PUC Chair DeAnn Walker last week said she had additional questions about the proposed changes, including questions regarding the potential implementation costs to market participants (other than ERCOT itself). Ms. Walker directed interested parties and PUC staff to continue working through the issues during the summer.

PUC Chair DeAnn Walker

Currently ERCOT operates a day-ahead market in which it contracts for the capacity of generation plants for stand-by power. But ERCOT also manages a separate real-time market under which it procures power in 5-minute intervals to ensure grid stability on an ongoing basis.

The contemplated changes would merge these two functions, allowing ERCOT systems to more efficiently deploy lower-cost energy on a real-time basis while reserving higher-cost generation units for standby capacity.  Referred to as “co-optimizationby ERCOT’s cognoscenti, the changes — if authorized by the PUC — would be among the most ambitious by ERCOT since it completed its nodal market system in 2010. (You can read more about the nodal system in TCAP’s Deregulated Electricity in Texas, found here.)

ERCOT has estimated the cost to implement the co-optimization project at $40 million. But the organization also said the changes would result in significant operational benefits — for instance, the changes should allow the grid operator to more efficiently manage transmission line congestion and, as a consequence, allow it to focus more attention on other reliability issues.

In its report to the PUC, ERCOT staff estimated the proposed changes would reduce generation production costs by up to $13.4 million per year and reduce generator revenues by up to $224.5 million per year.  This second figure is important because one method to assess changes in consumer costs is to evaluate changes in generator revenues, according to ERCOT staff. However, the potential loss of generator revenue also could make the co-optimization plan a target of the state’s largest wholesale power providers.

In its separate report to the PUC, ERCOT’s Independent Market Monitor concluded that co-optimization could reduce wholesale energy production costs by $10 to $12 million annually, lead to an even greater reduction in energy costs and result in other dramatic savings.

The independent market monitor found a significant reduction in energy prices because co-optimization shifted energy production away from higher-cost units and toward lower-cost units, because it more efficiently relieved transmission-line congestion and because it led to the improved deployment of energy ramping-up and ramping-down capabilities among generators. It based its report on a modeled analysis that assumed 2017 market conditions, and said actual savings likely would be greater.
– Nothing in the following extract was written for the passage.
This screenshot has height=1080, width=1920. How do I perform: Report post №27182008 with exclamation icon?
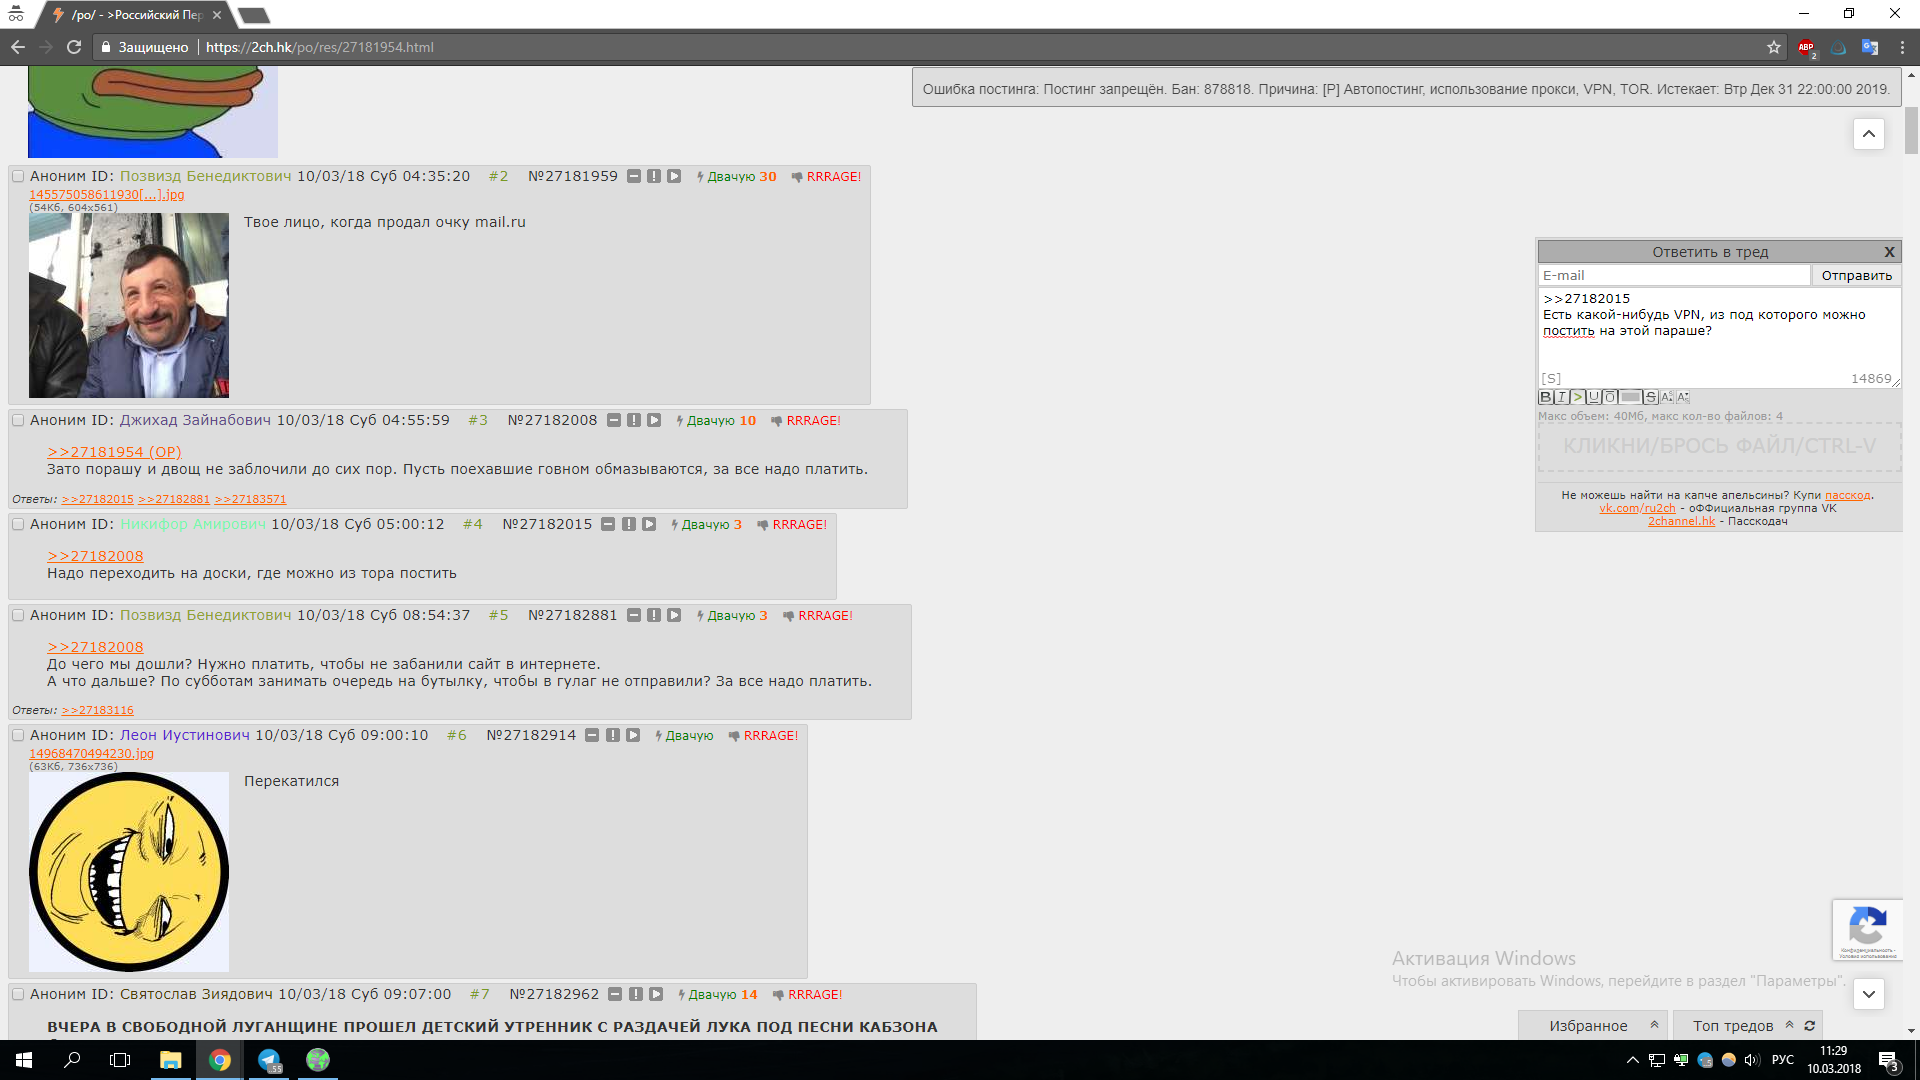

The IMM recommended that the PUC authorize the changes.

If the PUC follows the recommendation and ERCOT implements necessary rules changes in advance, technicians still would need four or five years to get the new systems up and running, according to ERCOT staff estimates.

PUC chair Walker last week noted that the cost to ERCOT to create the new systems would not be the only cost. “”Right now, ERCOT is saying, I think, $40 million [for implementation of co-optimization], but we know that the other parties are going to have to change their systems, and I want to understand what the total cost is,” she said.

The PUC likely take the issue up again on Aug. 9.